**TRECHO**
══════════════════════════════

Para Habermas, todavia, essas questões são resolvidas através da necessidade de convergência buscada pelos indivíduos ao enfrentarem problemas práticos. O mundo não refletido das nossas ações seria não só a condição de possibilidade para a ação como também para o entendimento representando um ultrapasssamento de uma concepção falibilista de verdade como justificação. “Para dirigir um carro ou atravessar uma ponte, não partimos de uma atitude hipotética refletindo a cada passo sobre o know-how tecnológico ou estatístico dos projetistas”.[4] A confiança que cristaliza nossos hábitos e certezas possibilitando uma ação não refletida seria o modelo Habermasiano de uma verdade sem representação. Mas é mesmo possível atribuir ao senso comum e a confiança na estabilidade de nossas relações com o mundo o estatuto de algo “incondicionalmente verdadeiro”[5] Creio que dificilmente alguém que todos os dias atravessa a mesma ponte afirmaria ter certeza incondicional acerca da segurança da mesma se interrogado sobre a possibilidade de uma acidente. Provavelmente a resposta sobre essa questão seria “Não tenho motivos até aqui para duvidar de que seja segura”. O que reconduziria ao falibilismo e ao falsificacionismo a aparente certeza inserida no senso comum.

══════════════════════════════

**SEÇÃO DE DADOS**
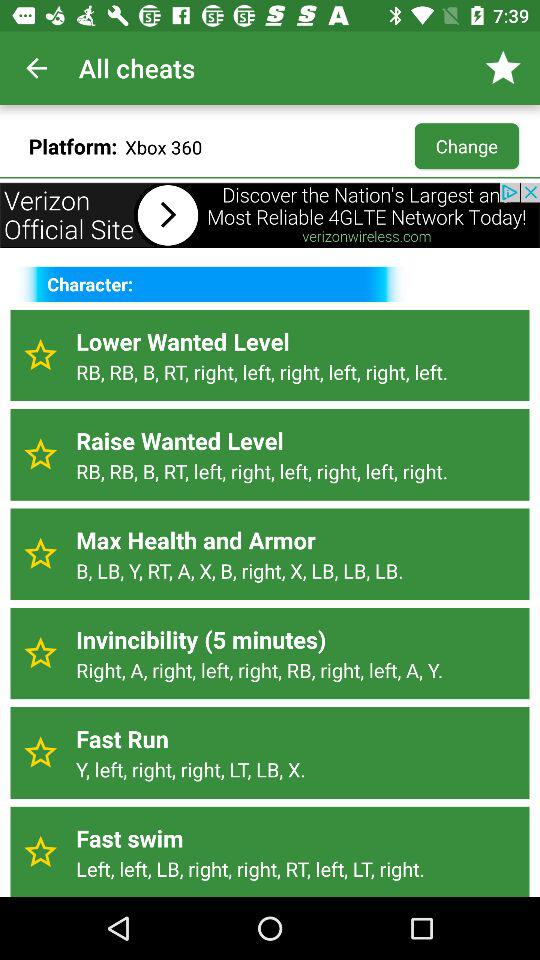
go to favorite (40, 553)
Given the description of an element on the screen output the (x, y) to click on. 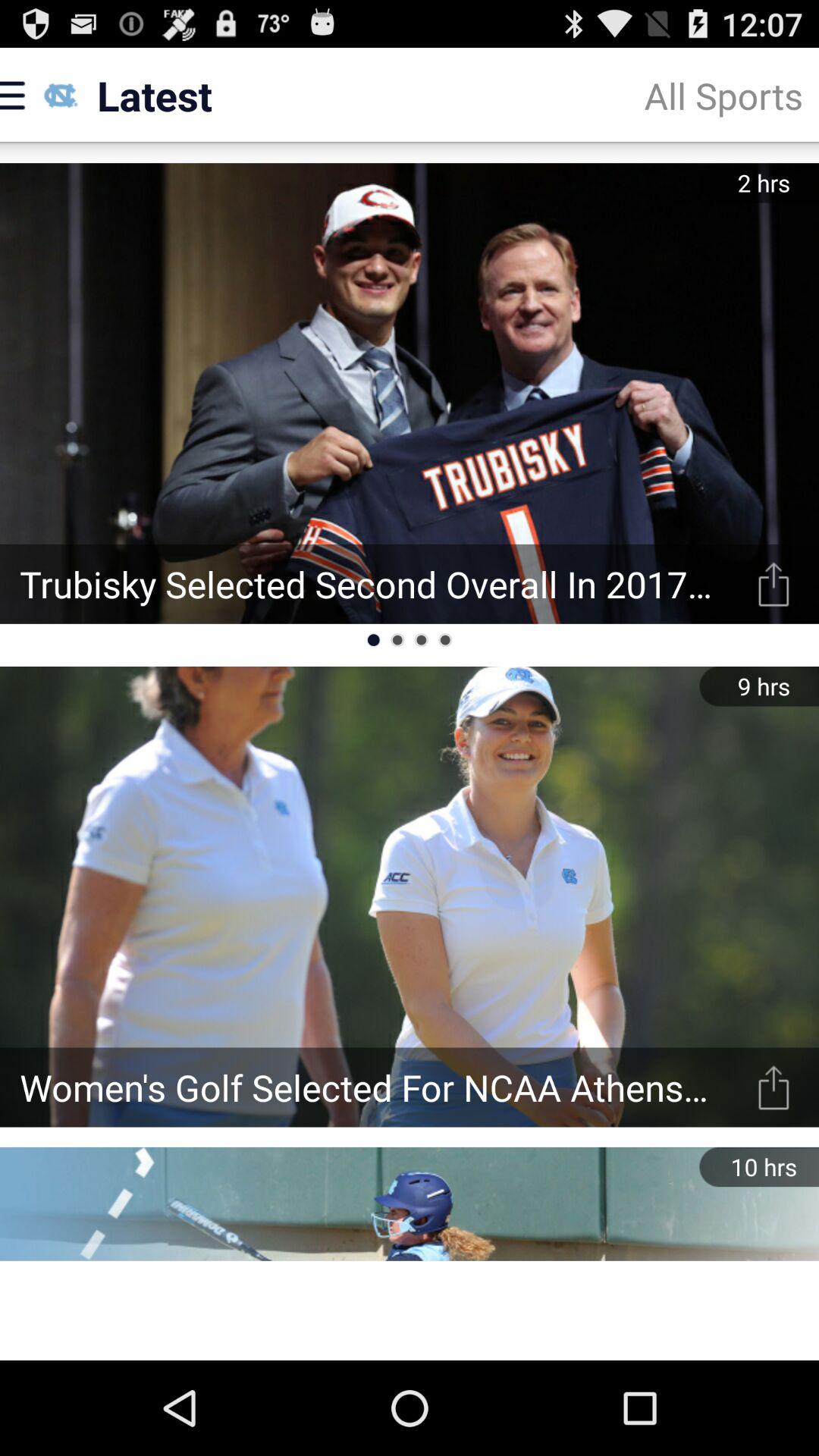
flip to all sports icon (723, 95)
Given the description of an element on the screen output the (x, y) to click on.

══════════════════════════════

**EXERCÍCIO**
Transcreva cada passagem que aparece entre aspas no trecho sobre Habermas. As linhas não têm nenhum papel nesta atividade.

**RESPOSTA DO EXERCÍCIO**
1. “Para dirigir um carro ou atravessar uma ponte, não partimos de uma atitude hipotética refletindo a cada passo sobre o know-how tecnológico ou estatístico dos projetistas”
2. “incondicionalmente verdadeiro”
3. “Não tenho motivos até aqui para duvidar de que seja segura”